--- Assignment ---
Starting at the line that contains "This screenshot has height=475, width=843.", return every line through the end of the entries below, exactly and with nothing else.

[Collected data entries]
[Start of section]
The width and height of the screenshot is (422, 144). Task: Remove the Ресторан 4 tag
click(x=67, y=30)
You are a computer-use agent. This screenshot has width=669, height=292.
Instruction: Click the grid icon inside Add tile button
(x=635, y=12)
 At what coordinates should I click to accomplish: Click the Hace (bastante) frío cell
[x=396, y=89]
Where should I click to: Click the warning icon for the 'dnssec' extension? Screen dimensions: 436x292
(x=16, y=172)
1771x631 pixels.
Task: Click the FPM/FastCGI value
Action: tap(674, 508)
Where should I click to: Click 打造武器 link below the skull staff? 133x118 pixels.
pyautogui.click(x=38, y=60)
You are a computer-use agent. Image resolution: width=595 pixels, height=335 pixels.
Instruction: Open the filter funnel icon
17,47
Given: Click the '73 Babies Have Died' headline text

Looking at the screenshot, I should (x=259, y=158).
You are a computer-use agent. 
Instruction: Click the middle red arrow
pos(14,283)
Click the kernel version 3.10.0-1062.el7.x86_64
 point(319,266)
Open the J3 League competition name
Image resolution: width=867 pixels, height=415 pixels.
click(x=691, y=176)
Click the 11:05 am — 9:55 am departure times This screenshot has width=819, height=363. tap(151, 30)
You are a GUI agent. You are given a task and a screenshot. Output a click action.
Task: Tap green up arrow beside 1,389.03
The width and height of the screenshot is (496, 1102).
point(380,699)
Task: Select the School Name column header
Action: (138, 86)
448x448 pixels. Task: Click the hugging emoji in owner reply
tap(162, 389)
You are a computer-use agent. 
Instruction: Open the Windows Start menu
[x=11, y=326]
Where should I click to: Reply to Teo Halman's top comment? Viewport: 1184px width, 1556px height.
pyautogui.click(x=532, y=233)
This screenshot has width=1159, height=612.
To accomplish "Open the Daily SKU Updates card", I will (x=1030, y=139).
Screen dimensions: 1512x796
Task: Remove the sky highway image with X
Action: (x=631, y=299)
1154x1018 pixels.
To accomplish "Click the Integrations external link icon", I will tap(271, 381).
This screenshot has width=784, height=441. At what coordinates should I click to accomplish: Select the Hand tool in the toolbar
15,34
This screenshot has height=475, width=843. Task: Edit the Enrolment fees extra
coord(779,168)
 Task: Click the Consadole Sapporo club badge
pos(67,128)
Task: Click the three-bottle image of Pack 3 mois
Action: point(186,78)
[End of section]
--- Reply to the task ---
This screenshot has height=475, width=843. Task: Edit the Enrolment fees extra
coord(779,168)
 Task: Click the Consadole Sapporo club badge
pos(67,128)
Task: Click the three-bottle image of Pack 3 mois
Action: point(186,78)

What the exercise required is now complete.